Figure 7c shows no definitive relationship between proxies for inertial and potential inputs in the flow. This is yet another argument to point out that surge granular content and mixture composition might differ widely from one event to another in the same catchment. The idea that composition of the debris-flow surges changes between events is supported by Hürlimann et al. (2003). A study of the surge content in boulders and coarse grain (Takahashi, 2014) and of their interstitial fluid rheology (Bardou et al., 2003) would be complementary to support this idea but is at the moment not possible with the available data.
4.2 Evidence of the erosion–deposition cycles
In Fig. 5b and d, the valley bottom landforms bear the footprint of high morphological activity due to debris flows, more specifically in the reach between S1 and S2 where landforms such as abandoned channels, levees and lobes can be seen (Fig. 5b–c). Figure 8 exemplifies these changes in the channel morphology directly downstream of station S1 at five different dates. An erosion–deposition cycle of the channel incising and refilling is highlighted over 6 years of field pictures. Such processes explain why many debris flows are measured at station S1, while many fewer are observed further downstream.

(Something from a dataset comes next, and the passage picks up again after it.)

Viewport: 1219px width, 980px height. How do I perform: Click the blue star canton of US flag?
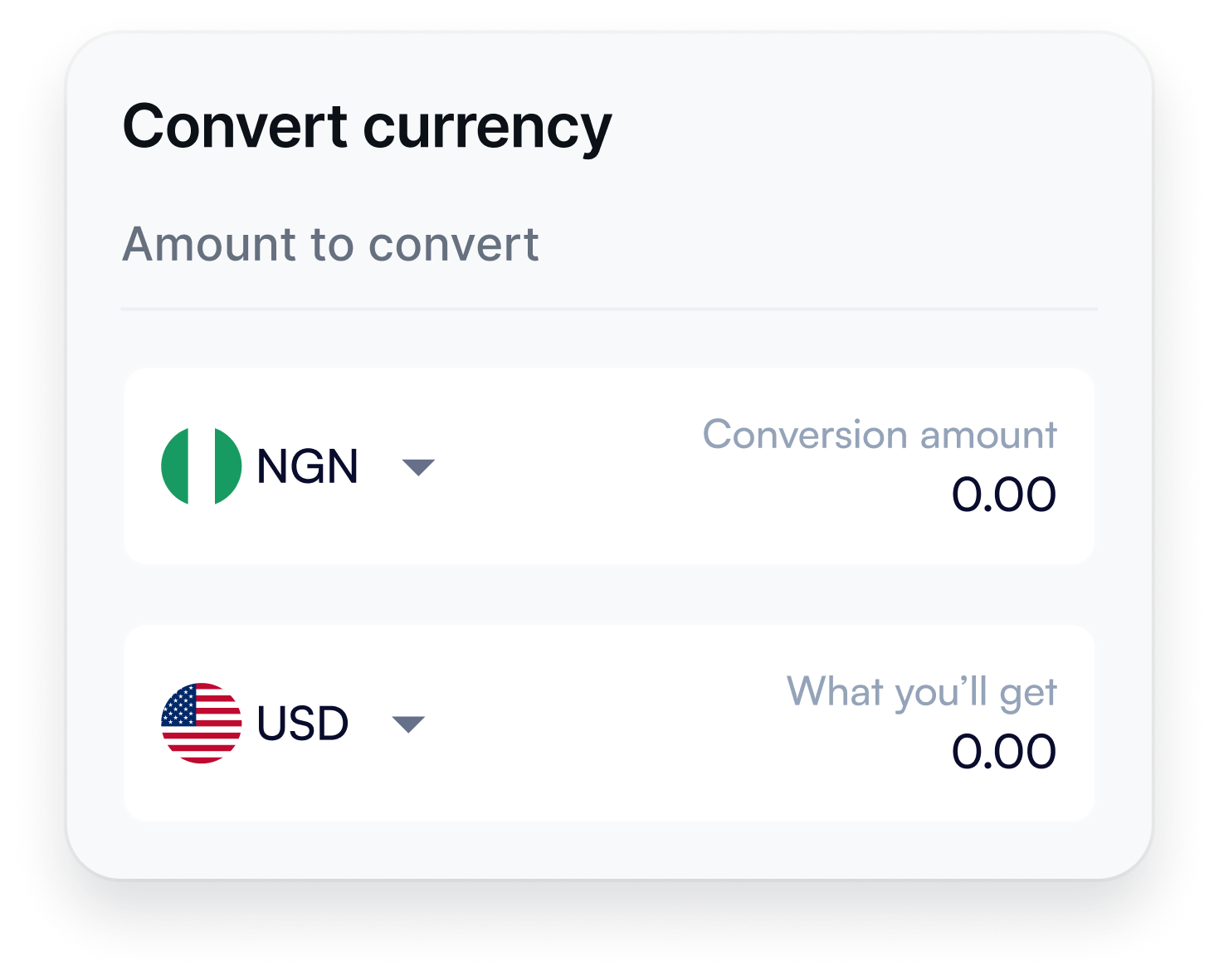(179, 705)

In Fig. 9, volumes of all events are shown along time. If the geomorphic cycle exemplified in Fig. 8 was detectable by this method, pseudo-cycles of cumulated volume surges at station S1 would be less frequently exported as surges of a higher volume at station S2 (or as many small-volume surges at S2 in the following years); i.e. if it were possible to see this geomorphic cycle, the cumulated volumes of the surges passing at S1 would be found to be equal to the cumulated volume at S2 over the years. Any amount of the deposits at S1 or between S1 and S2 would then be exported downstream. It can be seen that the two surges reaching station S3 are indeed of a relatively high volume, but the data lacking between 2015 and 2019 prevent us to draw further observations. With the current data, we can simply conclude that higher volumes of debris-flow pass station S1 than further downstream. The system is thus storing sediment in the valley through aggradation and/or also exporting sediment volume through a process other than mature debris flows. This is in agreement with the analysis in Theule et al. (2015) which concludes that the sediment activity can be transfer, erosion or deposition in these positions in the reach and in this range of slope (0.11–0.18 m m−1; see Table 1). The applicability of this approach to study the sediment cascade is limited by multiple aspects: the first is that the data of interest are kept at the surge scale and focus on mature debris flows (threshold height of >1 m). Due to the way the data have been processed, studies on global sediment balance are not possible with this analysis, as the events of the bed load and wash load are not taken into account. Indeed, despite its high debris-flow activity, the Réal torrent experiences other processes causing long-term morphological changes such as bed load transport and debris flood that have a meaningful impact on morphological changes and sediment fluxes in various parts of the catchment (Theule et al., 2012).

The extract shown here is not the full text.